→ About this exercise:
Filter the listing down to the lines containing the word "Overseas".

Segment Start: Records

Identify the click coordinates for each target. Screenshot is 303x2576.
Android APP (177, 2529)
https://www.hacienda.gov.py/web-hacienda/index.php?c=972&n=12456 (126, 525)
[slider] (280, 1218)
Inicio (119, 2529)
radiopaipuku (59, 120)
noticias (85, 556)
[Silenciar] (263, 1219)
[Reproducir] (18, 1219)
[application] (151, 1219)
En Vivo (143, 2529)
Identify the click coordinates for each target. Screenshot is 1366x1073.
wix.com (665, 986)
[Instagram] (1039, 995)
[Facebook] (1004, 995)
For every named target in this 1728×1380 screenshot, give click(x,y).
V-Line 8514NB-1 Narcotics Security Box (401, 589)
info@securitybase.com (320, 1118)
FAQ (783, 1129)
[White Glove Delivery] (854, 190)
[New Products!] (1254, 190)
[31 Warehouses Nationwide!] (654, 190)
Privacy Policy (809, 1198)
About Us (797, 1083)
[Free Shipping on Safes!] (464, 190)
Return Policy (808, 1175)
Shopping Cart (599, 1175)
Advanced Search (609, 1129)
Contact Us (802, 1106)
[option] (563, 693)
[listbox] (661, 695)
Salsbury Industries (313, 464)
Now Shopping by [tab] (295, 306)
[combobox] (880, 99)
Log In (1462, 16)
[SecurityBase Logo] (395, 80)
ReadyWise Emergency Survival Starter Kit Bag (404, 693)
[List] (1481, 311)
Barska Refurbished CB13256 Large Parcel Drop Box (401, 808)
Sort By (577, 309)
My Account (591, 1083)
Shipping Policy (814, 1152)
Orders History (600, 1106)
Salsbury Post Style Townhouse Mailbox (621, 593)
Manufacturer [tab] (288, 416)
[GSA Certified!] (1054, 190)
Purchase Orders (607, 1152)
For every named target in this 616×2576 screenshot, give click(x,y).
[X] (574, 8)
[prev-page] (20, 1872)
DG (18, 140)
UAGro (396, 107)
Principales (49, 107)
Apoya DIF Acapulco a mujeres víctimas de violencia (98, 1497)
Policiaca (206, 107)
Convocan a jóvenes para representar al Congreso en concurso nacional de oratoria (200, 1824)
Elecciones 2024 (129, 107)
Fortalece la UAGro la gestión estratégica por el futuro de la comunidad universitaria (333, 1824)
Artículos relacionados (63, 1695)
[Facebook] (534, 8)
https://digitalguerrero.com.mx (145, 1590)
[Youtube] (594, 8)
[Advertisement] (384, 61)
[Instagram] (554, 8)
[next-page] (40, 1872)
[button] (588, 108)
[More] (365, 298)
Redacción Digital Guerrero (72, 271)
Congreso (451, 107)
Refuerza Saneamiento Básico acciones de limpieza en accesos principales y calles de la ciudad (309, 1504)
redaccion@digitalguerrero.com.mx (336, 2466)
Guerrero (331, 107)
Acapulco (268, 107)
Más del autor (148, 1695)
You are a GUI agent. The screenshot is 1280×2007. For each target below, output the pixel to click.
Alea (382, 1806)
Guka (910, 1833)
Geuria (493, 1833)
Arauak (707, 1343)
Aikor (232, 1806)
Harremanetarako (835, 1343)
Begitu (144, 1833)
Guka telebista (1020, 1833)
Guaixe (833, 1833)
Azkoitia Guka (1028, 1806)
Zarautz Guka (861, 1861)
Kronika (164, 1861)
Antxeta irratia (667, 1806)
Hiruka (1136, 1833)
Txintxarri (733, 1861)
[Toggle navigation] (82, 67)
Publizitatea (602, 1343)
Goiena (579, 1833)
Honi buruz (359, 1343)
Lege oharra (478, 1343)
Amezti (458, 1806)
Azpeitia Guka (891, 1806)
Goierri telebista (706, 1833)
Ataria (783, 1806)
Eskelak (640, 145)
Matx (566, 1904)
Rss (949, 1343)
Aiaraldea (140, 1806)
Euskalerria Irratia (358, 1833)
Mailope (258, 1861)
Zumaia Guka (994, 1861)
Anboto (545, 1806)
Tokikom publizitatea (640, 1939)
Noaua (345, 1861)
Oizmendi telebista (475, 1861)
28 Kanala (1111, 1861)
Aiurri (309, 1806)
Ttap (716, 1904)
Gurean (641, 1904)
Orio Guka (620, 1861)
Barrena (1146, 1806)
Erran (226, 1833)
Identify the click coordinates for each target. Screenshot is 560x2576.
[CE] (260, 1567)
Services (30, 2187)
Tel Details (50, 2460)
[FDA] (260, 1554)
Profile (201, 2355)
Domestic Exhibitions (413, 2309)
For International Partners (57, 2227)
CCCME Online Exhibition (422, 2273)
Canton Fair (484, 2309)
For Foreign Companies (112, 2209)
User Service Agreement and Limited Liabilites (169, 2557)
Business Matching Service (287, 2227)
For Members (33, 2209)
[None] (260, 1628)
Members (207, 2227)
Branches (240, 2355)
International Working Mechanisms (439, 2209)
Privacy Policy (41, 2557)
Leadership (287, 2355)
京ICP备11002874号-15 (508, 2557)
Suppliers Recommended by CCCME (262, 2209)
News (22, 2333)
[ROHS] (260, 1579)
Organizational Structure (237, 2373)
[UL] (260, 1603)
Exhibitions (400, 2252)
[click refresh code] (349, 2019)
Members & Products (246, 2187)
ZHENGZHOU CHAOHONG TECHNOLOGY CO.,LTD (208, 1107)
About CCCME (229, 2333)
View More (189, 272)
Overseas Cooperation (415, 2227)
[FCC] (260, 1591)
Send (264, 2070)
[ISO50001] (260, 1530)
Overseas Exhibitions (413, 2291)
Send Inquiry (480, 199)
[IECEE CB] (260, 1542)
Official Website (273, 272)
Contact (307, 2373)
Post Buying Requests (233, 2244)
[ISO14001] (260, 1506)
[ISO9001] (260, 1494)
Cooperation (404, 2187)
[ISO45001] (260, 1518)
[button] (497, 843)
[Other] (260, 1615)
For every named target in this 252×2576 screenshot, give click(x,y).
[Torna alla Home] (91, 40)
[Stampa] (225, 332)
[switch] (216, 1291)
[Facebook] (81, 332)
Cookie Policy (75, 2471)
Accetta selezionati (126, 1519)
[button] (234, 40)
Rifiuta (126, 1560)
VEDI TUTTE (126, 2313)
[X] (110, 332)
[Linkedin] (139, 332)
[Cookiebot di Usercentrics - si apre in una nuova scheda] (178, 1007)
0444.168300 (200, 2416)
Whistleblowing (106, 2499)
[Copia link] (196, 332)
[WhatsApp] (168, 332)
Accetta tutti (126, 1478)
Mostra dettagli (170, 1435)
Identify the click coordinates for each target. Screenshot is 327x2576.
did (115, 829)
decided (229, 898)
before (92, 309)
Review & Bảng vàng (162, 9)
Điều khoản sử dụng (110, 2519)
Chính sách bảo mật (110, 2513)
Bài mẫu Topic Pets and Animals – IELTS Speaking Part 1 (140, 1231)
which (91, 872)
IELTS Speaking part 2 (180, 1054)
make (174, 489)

Segment End: Records

→ Reply:
Overseas Cooperation (415, 2227)
Overseas Exhibitions (413, 2291)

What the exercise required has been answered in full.